The writer Patricia Duffy recalls: "'One day,' I said to my father, 'I realized that to make an 'R' all I had to do was first write a 'P' and then draw a line down from its loop. And I was so surprised that I could turn a yellow letter into an orange letter just by adding a line.'”

Recently, while visiting friends in Marion, MA, I took a series of photos of a house framed by tall grasses and facing the sea. It was a perfect September day with the tall straw colored grasses swaying gently in the wind. Small sailboats bobbing up and down in a small cove. Idyllic. As I lay down to shoot from the ground I was reminded of Andrew Wyeth’s famous painting “Christina's World”.

Instead of using a camera I used my iPhone 6, recording the same image, albeit at times from a slightly different angle at almost exactly the same time of day. The light wasn’t changing, just an occasional cloud. Something though was changing.

What makes these photographs so one of a kind? There’s an easy answer:  I used apps I recently imported into my phone after taking a class. As I’ve just begun to learn, experimenting with a whole slew of filters and effects offering a variety of colors and textures endows the original photograph with a new visual dimension. Transformed by different color hues, saturations, and textures, the same subject will evoke very different moods. Monet’s haystacks painted in various moments of the day and times of the year, are a key example.

Is using an app to re-create or enhance an image art? I’d say yes. For over a century, photographers working in a darkroom and, at times, further enhancing the images with a brush, were also taking the “original” to another level.

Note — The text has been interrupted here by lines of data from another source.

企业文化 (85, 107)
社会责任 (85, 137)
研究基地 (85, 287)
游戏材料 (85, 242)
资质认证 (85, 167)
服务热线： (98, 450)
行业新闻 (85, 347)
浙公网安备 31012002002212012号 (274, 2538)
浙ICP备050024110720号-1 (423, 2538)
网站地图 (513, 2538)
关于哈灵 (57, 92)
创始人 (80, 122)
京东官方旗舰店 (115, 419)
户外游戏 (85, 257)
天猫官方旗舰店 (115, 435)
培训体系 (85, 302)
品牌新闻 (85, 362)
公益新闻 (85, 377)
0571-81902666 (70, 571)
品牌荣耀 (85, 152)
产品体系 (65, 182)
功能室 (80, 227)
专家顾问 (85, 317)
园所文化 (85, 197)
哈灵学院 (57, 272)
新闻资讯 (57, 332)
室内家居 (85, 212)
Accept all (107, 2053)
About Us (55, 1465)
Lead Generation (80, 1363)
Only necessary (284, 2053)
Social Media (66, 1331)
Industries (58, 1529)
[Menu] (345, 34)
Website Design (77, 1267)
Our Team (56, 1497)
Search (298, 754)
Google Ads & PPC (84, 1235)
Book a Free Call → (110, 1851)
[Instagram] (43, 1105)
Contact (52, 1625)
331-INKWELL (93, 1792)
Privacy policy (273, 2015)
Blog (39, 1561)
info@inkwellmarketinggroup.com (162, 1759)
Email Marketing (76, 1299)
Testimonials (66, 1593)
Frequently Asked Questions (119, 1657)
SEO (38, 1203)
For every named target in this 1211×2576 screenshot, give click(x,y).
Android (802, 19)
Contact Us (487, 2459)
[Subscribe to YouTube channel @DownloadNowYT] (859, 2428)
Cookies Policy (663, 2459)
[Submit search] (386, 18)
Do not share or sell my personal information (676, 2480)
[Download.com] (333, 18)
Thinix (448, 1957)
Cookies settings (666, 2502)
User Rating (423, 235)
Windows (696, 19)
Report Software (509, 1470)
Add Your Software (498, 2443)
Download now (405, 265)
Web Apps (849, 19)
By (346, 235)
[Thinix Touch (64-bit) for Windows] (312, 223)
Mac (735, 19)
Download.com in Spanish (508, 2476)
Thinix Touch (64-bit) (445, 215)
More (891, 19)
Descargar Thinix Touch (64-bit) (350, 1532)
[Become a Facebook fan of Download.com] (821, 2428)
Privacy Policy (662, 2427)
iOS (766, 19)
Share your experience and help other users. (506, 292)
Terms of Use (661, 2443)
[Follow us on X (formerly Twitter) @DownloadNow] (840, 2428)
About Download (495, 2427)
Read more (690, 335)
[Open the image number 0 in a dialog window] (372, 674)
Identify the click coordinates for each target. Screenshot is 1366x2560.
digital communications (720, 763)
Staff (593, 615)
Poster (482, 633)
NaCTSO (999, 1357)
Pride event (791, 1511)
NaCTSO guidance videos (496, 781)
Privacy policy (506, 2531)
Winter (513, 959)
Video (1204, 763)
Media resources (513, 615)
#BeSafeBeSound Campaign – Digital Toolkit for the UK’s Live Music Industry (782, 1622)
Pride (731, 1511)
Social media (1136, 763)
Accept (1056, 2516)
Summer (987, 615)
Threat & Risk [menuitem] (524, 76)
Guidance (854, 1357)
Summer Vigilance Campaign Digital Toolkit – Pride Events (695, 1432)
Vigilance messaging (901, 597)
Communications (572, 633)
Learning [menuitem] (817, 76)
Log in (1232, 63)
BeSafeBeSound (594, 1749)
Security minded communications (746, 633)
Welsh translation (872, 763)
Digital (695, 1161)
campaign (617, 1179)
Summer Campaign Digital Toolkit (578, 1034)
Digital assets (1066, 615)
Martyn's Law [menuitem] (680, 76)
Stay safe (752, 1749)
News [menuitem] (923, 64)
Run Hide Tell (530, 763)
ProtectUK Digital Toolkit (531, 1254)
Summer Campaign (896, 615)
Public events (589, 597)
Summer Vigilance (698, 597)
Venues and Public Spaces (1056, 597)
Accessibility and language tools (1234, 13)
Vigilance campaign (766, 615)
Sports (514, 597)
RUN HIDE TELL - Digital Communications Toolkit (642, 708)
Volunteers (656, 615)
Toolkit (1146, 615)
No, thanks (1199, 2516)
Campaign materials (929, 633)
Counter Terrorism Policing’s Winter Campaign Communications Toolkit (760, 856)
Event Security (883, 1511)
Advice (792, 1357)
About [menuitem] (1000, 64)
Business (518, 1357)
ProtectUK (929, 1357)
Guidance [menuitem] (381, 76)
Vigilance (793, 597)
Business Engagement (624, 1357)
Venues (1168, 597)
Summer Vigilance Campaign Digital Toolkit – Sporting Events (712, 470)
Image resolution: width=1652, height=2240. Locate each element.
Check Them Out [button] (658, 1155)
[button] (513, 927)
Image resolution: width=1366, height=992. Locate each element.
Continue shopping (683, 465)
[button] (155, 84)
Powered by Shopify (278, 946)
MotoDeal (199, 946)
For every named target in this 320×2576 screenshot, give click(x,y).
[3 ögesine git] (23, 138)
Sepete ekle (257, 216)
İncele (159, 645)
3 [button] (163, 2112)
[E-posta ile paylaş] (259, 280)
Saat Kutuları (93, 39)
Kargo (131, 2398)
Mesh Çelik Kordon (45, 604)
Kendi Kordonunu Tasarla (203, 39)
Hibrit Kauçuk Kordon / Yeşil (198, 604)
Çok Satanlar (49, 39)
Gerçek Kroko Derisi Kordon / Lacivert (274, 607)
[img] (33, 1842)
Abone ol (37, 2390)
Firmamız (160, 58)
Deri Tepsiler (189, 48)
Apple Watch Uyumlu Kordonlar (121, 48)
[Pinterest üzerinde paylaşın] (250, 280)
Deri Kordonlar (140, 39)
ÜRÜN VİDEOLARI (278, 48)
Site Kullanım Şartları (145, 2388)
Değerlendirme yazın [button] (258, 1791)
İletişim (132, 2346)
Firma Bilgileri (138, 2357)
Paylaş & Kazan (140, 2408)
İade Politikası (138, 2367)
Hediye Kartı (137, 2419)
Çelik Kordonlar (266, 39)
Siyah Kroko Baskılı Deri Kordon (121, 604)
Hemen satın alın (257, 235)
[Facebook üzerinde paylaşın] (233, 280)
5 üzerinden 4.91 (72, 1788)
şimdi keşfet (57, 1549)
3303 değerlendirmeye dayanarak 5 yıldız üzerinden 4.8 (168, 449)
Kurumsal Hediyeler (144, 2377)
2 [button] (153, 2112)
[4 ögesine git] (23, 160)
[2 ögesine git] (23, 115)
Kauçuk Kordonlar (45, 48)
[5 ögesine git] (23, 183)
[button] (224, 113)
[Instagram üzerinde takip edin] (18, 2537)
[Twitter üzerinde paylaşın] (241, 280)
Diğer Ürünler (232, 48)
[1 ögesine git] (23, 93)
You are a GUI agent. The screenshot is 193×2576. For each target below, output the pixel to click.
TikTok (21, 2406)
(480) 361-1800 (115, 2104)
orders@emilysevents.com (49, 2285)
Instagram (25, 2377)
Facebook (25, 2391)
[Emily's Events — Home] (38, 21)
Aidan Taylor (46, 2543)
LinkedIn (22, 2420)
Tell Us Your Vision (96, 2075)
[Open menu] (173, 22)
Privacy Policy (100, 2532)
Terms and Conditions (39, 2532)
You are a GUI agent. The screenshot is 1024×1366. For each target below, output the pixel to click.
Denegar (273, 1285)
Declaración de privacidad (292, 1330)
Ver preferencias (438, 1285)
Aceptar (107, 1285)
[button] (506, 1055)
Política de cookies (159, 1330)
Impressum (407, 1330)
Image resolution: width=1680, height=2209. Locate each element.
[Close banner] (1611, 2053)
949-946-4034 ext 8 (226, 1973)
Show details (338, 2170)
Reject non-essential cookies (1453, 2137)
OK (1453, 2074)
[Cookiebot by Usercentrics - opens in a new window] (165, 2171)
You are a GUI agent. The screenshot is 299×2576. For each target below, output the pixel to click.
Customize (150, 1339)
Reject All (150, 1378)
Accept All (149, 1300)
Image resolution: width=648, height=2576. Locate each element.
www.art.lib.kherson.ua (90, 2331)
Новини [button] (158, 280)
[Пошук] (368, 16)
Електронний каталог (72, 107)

Not working in a darkroom but on occasion with Photoshop and more recently with a plethora of apps at my fingertips, I'm dazzled, almost overwhelmed. There’s a very immediate, perhaps too rapid, experience of “playing with” an image. While I may continue to lean towards a more classical approach which, with my own eye and lens, strives to unveil what is before me, experimenting can only lead to a more expanded vision.